WHAT NEEDS TO BE DONE
Rewrite the data below, changing every "Locate an element on the screen" to "Find an element on the screen" and leaving everything else as it is.

DATA EXTRACT
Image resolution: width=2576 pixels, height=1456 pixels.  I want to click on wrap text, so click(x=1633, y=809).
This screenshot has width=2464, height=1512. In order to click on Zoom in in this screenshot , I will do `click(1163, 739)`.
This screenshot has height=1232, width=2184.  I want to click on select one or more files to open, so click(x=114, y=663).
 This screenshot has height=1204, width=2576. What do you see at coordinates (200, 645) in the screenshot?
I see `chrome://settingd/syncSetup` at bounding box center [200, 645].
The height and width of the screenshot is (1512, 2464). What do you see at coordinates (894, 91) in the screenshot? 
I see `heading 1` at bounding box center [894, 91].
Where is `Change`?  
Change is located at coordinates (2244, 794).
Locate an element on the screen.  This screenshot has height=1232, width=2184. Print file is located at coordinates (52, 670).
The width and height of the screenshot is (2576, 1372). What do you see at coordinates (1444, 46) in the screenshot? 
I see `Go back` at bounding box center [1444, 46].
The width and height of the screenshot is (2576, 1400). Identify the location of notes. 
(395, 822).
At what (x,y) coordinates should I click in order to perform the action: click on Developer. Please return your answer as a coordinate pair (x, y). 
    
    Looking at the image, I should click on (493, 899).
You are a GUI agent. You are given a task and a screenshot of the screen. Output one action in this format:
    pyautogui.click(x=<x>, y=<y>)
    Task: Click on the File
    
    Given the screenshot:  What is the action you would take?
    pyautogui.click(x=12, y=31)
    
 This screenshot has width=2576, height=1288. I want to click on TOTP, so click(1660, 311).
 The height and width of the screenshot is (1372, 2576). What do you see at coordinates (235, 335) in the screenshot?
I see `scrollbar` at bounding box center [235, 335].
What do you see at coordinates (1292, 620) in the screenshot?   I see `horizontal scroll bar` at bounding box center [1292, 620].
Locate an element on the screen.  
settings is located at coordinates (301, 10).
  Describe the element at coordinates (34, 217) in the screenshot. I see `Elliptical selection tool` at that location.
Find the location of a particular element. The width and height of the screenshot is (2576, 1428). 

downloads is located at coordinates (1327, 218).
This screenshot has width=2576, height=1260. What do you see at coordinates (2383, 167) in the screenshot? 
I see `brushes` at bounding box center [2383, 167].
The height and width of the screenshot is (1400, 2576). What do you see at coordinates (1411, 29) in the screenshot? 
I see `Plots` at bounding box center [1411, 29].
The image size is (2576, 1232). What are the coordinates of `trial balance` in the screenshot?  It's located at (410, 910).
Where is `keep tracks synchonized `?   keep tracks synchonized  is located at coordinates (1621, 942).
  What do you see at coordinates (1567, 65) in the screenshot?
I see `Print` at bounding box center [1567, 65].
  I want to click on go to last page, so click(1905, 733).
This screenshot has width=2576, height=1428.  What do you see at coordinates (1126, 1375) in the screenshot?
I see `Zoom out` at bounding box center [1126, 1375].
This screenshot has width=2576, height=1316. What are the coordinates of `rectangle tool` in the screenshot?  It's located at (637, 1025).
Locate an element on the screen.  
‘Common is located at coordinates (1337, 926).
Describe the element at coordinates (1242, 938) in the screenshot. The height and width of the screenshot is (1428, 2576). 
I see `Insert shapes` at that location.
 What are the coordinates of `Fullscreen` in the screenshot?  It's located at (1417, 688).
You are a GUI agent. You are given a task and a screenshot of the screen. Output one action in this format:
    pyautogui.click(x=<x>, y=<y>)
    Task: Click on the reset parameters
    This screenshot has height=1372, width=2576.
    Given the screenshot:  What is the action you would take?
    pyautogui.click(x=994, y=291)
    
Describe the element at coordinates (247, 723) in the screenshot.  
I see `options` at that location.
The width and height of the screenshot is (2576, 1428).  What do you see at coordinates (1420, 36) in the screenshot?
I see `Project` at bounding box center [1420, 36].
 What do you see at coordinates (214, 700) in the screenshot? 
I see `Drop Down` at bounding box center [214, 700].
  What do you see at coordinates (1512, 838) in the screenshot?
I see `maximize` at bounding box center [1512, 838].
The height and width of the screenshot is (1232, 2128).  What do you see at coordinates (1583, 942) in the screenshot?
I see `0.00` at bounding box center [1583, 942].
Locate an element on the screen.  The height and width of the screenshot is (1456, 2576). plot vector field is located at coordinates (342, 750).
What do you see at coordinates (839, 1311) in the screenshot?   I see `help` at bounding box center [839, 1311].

RESULT
Image resolution: width=2576 pixels, height=1456 pixels.  I want to click on wrap text, so click(x=1633, y=809).
This screenshot has width=2464, height=1512. In order to click on Zoom in in this screenshot , I will do `click(1163, 739)`.
This screenshot has height=1232, width=2184.  I want to click on select one or more files to open, so click(x=114, y=663).
 This screenshot has height=1204, width=2576. What do you see at coordinates (200, 645) in the screenshot?
I see `chrome://settingd/syncSetup` at bounding box center [200, 645].
The height and width of the screenshot is (1512, 2464). What do you see at coordinates (894, 91) in the screenshot? 
I see `heading 1` at bounding box center [894, 91].
Where is `Change`?  
Change is located at coordinates (2244, 794).
Find an element on the screen.  This screenshot has height=1232, width=2184. Print file is located at coordinates (52, 670).
The width and height of the screenshot is (2576, 1372). What do you see at coordinates (1444, 46) in the screenshot? 
I see `Go back` at bounding box center [1444, 46].
The width and height of the screenshot is (2576, 1400). Identify the location of notes. 
(395, 822).
At what (x,y) coordinates should I click in order to perform the action: click on Developer. Please return your answer as a coordinate pair (x, y). 
    
    Looking at the image, I should click on (493, 899).
You are a GUI agent. You are given a task and a screenshot of the screen. Output one action in this format:
    pyautogui.click(x=<x>, y=<y>)
    Task: Click on the File
    
    Given the screenshot:  What is the action you would take?
    pyautogui.click(x=12, y=31)
    
 This screenshot has width=2576, height=1288. I want to click on TOTP, so click(1660, 311).
 The height and width of the screenshot is (1372, 2576). What do you see at coordinates (235, 335) in the screenshot?
I see `scrollbar` at bounding box center [235, 335].
What do you see at coordinates (1292, 620) in the screenshot?   I see `horizontal scroll bar` at bounding box center [1292, 620].
Find an element on the screen.  
settings is located at coordinates (301, 10).
  Describe the element at coordinates (34, 217) in the screenshot. I see `Elliptical selection tool` at that location.
Find the location of a particular element. The width and height of the screenshot is (2576, 1428). 

downloads is located at coordinates (1327, 218).
This screenshot has width=2576, height=1260. What do you see at coordinates (2383, 167) in the screenshot? 
I see `brushes` at bounding box center [2383, 167].
The height and width of the screenshot is (1400, 2576). What do you see at coordinates (1411, 29) in the screenshot? 
I see `Plots` at bounding box center [1411, 29].
The image size is (2576, 1232). What are the coordinates of `trial balance` in the screenshot?  It's located at (410, 910).
Where is `keep tracks synchonized `?   keep tracks synchonized  is located at coordinates (1621, 942).
  What do you see at coordinates (1567, 65) in the screenshot?
I see `Print` at bounding box center [1567, 65].
  I want to click on go to last page, so click(1905, 733).
This screenshot has width=2576, height=1428.  What do you see at coordinates (1126, 1375) in the screenshot?
I see `Zoom out` at bounding box center [1126, 1375].
This screenshot has width=2576, height=1316. What are the coordinates of `rectangle tool` in the screenshot?  It's located at (637, 1025).
Find an element on the screen.  
‘Common is located at coordinates (1337, 926).
Describe the element at coordinates (1242, 938) in the screenshot. The height and width of the screenshot is (1428, 2576). 
I see `Insert shapes` at that location.
 What are the coordinates of `Fullscreen` in the screenshot?  It's located at (1417, 688).
You are a GUI agent. You are given a task and a screenshot of the screen. Output one action in this format:
    pyautogui.click(x=<x>, y=<y>)
    Task: Click on the reset parameters
    This screenshot has height=1372, width=2576.
    Given the screenshot:  What is the action you would take?
    pyautogui.click(x=994, y=291)
    
Describe the element at coordinates (247, 723) in the screenshot.  
I see `options` at that location.
The width and height of the screenshot is (2576, 1428).  What do you see at coordinates (1420, 36) in the screenshot?
I see `Project` at bounding box center [1420, 36].
 What do you see at coordinates (214, 700) in the screenshot? 
I see `Drop Down` at bounding box center [214, 700].
  What do you see at coordinates (1512, 838) in the screenshot?
I see `maximize` at bounding box center [1512, 838].
The height and width of the screenshot is (1232, 2128).  What do you see at coordinates (1583, 942) in the screenshot?
I see `0.00` at bounding box center [1583, 942].
Find an element on the screen.  The height and width of the screenshot is (1456, 2576). plot vector field is located at coordinates (342, 750).
What do you see at coordinates (839, 1311) in the screenshot?   I see `help` at bounding box center [839, 1311].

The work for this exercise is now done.